====== Document section ======

Medtronic plc (MDT – Free Report) is scheduled to report first-quarter fiscal 2022 results on Aug 24, before the opening bell.
In the last reported quarter, the company’s earnings exceeded the Zacks Consensus Estimate by 5.63%. The company missed estimates in one of the trailing four quarters and surpassed the same in the other three, the average surprise being 60.95%.
Let’s see how things have shaped up prior to this announcement.
Factors at Play
Medtronic, which has a strong global base, is expected to have witnessed a strong rebound in product demand across its core business segments during the months of its fiscal first quarter, with the market getting back to normalcy on reduced new COVID-19 case count and mass vaccine rollouts. This is likely to have boosted its fiscal first-quarter top line.
Since the beginning of calendar year 2021, the company has been consistently outperforming the markets with new product launches driving share gains in an increasing number of Medtronic businesses.
Even with the pandemic adversely impacting the procedures, we expect to Medtronic’s Q1 results to reflect growth in market share. Especially, the company’s Cardiac Rhythm Management (CRM) business, which has already shown strong market share gain globally in the last reported quarter, is expected to have continued with this bullish momentum in Q1 driven by robust performances of Micra leadless pacemaker, Cobalt and Crome High Power devices.
However, in Neurovascular, the company, in May 2021 noted that it estimates to lose a couple of points of share year over year, primarily due to new competitive flow diverters from Stryker and Terumo. That said, Medtronic expected shares to stabilize sequentially in fiscal Q1 banking on the launch of Solitaire X 3-millimeter stent retriever in the United States and the limited launch of pipeline vantage flow diverter in certain CE mark countries.

====== Excerpted records ======

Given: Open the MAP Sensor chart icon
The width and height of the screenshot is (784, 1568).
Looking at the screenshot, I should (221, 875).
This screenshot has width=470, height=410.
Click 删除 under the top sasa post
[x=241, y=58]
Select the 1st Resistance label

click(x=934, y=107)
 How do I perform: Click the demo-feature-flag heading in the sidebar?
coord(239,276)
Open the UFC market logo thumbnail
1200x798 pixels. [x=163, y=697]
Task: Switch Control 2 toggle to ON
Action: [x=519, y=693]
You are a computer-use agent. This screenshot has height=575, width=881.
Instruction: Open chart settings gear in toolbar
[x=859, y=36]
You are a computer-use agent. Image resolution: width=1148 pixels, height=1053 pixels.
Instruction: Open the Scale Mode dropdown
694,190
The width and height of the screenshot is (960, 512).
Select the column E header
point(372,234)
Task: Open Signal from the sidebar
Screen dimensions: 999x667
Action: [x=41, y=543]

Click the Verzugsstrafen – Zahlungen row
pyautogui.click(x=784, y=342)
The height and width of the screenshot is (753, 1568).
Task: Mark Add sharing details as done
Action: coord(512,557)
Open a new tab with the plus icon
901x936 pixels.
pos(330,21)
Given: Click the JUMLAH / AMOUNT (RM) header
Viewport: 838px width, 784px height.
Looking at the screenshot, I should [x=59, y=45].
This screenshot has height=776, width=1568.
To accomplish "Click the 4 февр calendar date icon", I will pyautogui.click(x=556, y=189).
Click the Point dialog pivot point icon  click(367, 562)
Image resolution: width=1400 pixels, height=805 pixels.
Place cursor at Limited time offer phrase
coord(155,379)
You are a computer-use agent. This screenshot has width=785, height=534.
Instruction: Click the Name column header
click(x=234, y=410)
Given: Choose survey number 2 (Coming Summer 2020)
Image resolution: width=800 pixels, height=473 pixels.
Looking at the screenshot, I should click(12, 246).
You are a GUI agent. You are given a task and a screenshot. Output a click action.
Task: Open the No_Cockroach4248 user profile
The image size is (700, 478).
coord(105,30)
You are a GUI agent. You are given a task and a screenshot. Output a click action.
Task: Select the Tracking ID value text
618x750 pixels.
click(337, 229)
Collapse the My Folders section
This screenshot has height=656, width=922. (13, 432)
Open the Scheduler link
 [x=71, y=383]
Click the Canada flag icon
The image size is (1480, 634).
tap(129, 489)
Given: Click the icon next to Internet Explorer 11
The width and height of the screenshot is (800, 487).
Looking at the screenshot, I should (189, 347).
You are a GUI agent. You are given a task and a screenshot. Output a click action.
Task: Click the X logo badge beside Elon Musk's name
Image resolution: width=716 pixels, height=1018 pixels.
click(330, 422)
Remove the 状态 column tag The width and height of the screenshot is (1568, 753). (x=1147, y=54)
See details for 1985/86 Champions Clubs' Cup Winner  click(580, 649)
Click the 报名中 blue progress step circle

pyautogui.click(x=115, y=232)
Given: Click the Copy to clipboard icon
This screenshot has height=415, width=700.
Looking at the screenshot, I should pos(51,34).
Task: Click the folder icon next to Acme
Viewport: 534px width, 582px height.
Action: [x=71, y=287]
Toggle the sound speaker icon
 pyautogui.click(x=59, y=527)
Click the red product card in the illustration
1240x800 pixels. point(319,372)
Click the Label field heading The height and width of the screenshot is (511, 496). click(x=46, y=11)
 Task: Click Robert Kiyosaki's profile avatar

======

Exercise instructions →
Update the Medtronic earnings preview, reproducing the passage between "Even with the" and "High Power devices.", inclusive, with "bullish momentum" replaced by "upward momentum".

Solved exercise →
Even with the pandemic adversely impacting the procedures, we expect to Medtronic’s Q1 results to reflect growth in market share. Especially, the company’s Cardiac Rhythm Management (CRM) business, which has already shown strong market share gain globally in the last reported quarter, is expected to have continued with this upward momentum in Q1 driven by robust performances of Micra leadless pacemaker, Cobalt and Crome High Power devices.